More turns the argument back upon the mob. What if you were the refugees, he asks them. Where would you go? As strangers yourselves, “Would you be pleased/To find a nation of such barbarous temper/That, breaking out in hideous violence,/Would not afford you an abode on earth,/Whet their detested knives against your throats?”
By exposing “this your mountainish inhumanity,” More persuades the mob to back down. Reading it today we are forced to ask, where is our Thomas More to expose as cynical opportunists those who would attack immigrants and refugees for their own political ends?
Here is the speech, modernized and slightly abridged:
Grant them removed, and grant that this your noise
Hath chid down all the majesty of England;
Imagine that you see the wretched strangers,
Their babies at their backs and their poor luggage,
Plodding to th’ports and coasts for transportation,
And that you sit as kings in your desires,
Authority quite silenced by your brawl,
And you in ruff of your opinions clothed;
What had you got? I’ll tell you. You had taught
How insolence and strong hand should prevail,
How order should be quelled; and by this pattern
Not one of you should live an aged man,
For other ruffians, as their fancies wrought,
With self same hand, self reasons, and self right,
Would shark on you, and men like ravenous fishes
Would feed on one another.
You’ll put down strangers,
Kill them, cut their throats, possess their houses,
And lead the majesty of law in line,
To slip him like a hound. Say now the king
(As he is clement, if th’ offender mourn)
Should so much come to short of your great trespass
As but to banish you, whither would you go?
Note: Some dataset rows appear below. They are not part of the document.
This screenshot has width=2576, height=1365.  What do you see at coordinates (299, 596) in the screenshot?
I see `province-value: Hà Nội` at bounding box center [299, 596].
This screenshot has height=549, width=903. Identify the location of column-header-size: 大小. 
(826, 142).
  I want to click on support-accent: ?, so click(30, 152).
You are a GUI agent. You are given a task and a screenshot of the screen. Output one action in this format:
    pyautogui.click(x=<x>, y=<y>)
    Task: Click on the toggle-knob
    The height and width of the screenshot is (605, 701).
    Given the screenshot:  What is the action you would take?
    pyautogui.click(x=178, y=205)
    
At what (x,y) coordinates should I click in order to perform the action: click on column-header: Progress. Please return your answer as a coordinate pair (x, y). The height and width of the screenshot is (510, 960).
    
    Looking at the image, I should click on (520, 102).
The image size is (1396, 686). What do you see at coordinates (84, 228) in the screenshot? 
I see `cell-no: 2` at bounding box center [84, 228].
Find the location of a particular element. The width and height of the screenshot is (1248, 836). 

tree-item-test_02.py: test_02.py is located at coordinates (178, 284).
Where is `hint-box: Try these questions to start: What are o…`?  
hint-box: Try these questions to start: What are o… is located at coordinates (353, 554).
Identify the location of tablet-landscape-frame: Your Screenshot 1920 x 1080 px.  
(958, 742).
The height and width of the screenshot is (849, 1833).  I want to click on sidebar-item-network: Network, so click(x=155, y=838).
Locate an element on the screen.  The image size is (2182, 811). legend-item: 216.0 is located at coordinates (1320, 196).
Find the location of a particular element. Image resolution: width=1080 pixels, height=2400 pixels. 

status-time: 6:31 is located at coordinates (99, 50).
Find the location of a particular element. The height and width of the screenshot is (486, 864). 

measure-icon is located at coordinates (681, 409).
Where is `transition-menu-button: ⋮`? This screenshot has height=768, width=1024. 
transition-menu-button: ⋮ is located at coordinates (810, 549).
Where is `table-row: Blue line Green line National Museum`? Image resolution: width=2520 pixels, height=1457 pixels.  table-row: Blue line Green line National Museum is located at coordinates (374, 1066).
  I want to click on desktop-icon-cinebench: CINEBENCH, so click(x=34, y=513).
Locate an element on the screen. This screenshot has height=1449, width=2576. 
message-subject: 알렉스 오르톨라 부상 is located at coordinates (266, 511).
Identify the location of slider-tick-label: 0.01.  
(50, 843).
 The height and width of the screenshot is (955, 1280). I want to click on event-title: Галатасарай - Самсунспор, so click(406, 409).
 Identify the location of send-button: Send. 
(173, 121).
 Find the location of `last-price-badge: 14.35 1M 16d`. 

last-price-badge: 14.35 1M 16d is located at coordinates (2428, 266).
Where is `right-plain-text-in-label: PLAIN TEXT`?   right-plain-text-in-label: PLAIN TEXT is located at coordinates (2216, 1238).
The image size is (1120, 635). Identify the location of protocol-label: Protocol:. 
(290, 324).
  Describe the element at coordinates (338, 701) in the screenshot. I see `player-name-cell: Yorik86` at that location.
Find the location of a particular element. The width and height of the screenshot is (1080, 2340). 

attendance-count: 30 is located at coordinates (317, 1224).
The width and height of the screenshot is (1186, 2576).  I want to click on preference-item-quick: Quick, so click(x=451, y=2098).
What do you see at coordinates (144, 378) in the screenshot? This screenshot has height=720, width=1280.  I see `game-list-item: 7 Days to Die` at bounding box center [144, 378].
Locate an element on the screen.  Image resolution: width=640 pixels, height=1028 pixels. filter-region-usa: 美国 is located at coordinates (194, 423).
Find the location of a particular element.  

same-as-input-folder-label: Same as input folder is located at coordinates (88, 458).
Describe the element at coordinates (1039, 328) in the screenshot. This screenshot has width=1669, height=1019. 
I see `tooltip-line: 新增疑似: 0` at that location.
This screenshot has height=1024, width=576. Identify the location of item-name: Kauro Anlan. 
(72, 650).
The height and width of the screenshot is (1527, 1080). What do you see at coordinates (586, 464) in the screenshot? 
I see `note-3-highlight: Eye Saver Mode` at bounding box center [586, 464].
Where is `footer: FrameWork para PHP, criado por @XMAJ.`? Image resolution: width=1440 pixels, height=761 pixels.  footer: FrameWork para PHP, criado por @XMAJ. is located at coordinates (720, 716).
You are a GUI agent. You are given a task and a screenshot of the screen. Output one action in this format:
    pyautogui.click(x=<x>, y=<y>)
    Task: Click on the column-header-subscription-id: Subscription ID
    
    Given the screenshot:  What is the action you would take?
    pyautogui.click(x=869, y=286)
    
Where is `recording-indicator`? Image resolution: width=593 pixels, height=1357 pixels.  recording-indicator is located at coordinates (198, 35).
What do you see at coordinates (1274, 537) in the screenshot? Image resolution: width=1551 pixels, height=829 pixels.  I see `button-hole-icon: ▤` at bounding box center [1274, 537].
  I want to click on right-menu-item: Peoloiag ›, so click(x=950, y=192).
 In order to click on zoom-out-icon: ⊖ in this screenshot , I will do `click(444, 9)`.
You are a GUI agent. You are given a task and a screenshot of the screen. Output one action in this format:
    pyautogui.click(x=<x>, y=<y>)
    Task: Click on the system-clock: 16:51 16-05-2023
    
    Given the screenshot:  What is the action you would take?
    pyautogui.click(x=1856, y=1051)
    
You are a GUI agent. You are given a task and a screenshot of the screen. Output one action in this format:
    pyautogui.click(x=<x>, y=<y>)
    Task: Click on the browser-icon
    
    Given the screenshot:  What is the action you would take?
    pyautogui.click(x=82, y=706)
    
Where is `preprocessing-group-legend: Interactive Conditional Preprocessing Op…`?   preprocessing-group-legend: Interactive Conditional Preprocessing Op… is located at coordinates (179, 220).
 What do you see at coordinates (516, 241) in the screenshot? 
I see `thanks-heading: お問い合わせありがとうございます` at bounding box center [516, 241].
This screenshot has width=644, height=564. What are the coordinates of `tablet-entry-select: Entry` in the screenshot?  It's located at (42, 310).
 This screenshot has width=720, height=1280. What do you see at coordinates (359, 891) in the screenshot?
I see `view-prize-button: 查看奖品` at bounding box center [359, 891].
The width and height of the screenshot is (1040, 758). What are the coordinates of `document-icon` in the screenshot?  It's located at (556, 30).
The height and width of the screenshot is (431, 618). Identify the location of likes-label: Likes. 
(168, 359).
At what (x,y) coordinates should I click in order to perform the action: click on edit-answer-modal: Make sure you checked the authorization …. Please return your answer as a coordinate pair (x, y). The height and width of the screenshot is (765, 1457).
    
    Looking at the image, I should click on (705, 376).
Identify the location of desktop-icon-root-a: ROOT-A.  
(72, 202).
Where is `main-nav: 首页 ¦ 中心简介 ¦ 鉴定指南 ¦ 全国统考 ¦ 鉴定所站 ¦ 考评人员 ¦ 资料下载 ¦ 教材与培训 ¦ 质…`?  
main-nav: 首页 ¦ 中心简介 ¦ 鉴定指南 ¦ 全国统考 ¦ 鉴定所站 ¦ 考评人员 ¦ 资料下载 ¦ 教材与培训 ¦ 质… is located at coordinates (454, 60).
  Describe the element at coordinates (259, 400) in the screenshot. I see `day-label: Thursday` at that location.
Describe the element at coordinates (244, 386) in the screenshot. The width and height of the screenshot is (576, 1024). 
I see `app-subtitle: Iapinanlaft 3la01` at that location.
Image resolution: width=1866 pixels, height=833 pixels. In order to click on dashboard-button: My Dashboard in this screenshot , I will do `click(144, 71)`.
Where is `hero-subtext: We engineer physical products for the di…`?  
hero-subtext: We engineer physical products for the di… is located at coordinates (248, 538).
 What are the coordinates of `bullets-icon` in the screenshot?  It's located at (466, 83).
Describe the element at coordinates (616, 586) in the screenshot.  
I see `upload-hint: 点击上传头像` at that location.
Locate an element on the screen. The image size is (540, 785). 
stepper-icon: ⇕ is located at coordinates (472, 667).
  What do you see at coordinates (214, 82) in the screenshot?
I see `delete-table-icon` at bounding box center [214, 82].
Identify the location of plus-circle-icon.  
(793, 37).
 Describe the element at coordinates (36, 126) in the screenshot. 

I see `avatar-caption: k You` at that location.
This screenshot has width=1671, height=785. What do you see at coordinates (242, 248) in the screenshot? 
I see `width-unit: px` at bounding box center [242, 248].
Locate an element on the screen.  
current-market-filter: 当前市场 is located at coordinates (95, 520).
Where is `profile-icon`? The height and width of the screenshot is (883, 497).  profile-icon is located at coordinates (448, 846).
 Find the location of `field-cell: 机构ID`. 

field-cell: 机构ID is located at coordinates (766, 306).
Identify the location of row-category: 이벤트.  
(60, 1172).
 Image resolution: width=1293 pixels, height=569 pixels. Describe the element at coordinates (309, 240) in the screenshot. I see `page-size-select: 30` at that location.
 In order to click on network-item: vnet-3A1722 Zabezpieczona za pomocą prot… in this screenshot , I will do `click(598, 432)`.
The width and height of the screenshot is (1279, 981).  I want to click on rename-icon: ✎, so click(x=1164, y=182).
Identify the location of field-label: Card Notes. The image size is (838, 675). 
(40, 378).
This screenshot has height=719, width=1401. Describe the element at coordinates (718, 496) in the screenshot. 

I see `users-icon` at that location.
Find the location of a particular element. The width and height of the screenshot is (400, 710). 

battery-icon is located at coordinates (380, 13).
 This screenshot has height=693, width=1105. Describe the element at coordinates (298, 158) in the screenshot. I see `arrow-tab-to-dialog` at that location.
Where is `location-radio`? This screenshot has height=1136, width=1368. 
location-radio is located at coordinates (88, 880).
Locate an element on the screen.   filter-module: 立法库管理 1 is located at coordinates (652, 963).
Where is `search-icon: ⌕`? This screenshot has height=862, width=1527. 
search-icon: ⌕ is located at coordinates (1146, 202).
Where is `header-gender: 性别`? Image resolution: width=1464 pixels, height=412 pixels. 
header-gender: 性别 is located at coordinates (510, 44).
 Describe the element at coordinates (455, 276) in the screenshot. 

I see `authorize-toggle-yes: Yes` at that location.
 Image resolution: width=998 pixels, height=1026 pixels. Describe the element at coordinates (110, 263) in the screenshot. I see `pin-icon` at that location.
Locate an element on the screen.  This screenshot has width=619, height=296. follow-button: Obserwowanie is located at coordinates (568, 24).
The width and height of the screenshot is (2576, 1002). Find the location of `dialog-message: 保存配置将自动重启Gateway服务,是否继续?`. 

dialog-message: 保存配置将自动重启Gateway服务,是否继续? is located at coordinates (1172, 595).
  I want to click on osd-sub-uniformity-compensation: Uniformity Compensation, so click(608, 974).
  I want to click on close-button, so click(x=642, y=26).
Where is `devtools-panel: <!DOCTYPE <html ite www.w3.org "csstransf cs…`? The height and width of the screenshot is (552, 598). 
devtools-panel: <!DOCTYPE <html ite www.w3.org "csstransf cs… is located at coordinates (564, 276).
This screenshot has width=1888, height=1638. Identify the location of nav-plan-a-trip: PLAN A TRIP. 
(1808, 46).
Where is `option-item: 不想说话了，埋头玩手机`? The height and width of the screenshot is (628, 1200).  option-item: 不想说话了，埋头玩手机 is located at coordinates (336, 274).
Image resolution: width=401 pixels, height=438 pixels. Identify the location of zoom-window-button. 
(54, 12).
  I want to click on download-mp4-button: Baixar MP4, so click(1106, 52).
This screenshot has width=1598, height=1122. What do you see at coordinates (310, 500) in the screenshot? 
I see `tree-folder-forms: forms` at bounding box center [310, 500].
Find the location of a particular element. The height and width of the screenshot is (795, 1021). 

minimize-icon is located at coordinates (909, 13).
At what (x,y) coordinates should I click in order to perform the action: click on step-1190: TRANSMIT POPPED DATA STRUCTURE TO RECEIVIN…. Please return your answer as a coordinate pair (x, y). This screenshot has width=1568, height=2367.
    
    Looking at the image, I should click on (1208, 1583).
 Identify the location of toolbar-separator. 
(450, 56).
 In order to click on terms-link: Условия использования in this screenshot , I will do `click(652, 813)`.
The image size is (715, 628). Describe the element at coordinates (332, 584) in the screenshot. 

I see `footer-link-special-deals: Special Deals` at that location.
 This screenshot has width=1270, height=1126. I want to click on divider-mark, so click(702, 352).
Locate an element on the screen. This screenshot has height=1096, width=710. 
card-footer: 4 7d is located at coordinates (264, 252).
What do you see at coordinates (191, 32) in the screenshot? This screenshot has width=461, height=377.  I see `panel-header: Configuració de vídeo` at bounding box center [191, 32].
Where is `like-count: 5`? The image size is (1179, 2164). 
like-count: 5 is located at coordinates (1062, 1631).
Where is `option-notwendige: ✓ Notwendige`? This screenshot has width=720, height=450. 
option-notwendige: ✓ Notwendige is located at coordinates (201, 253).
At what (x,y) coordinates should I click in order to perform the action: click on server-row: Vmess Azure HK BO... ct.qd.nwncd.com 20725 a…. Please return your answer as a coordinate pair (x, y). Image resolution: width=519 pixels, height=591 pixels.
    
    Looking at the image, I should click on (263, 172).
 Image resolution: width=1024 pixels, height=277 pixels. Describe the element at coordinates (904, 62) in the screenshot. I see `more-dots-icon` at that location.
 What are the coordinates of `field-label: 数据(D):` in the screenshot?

What country, by the nature of your error,
Should give you harbor? Go you to France or Flanders,
To any German province, to Spain or Portugal,
Nay, any where that not adheres to England,
Why, you must needs be strangers. Would you be pleased
To find a nation of such barbarous temper,
That, breaking out in hideous violence,
Would not afford you an abode on earth,
Whet their detested knives against your throats,
Spurn you like dogs, and like as if that God
Owed not nor made not you, nor that the claimants
Were not all appropriate to your comforts,
But chartered unto them, what would you think
To be thus used? This is the strangers’ case;
And this your mountainish inhumanity.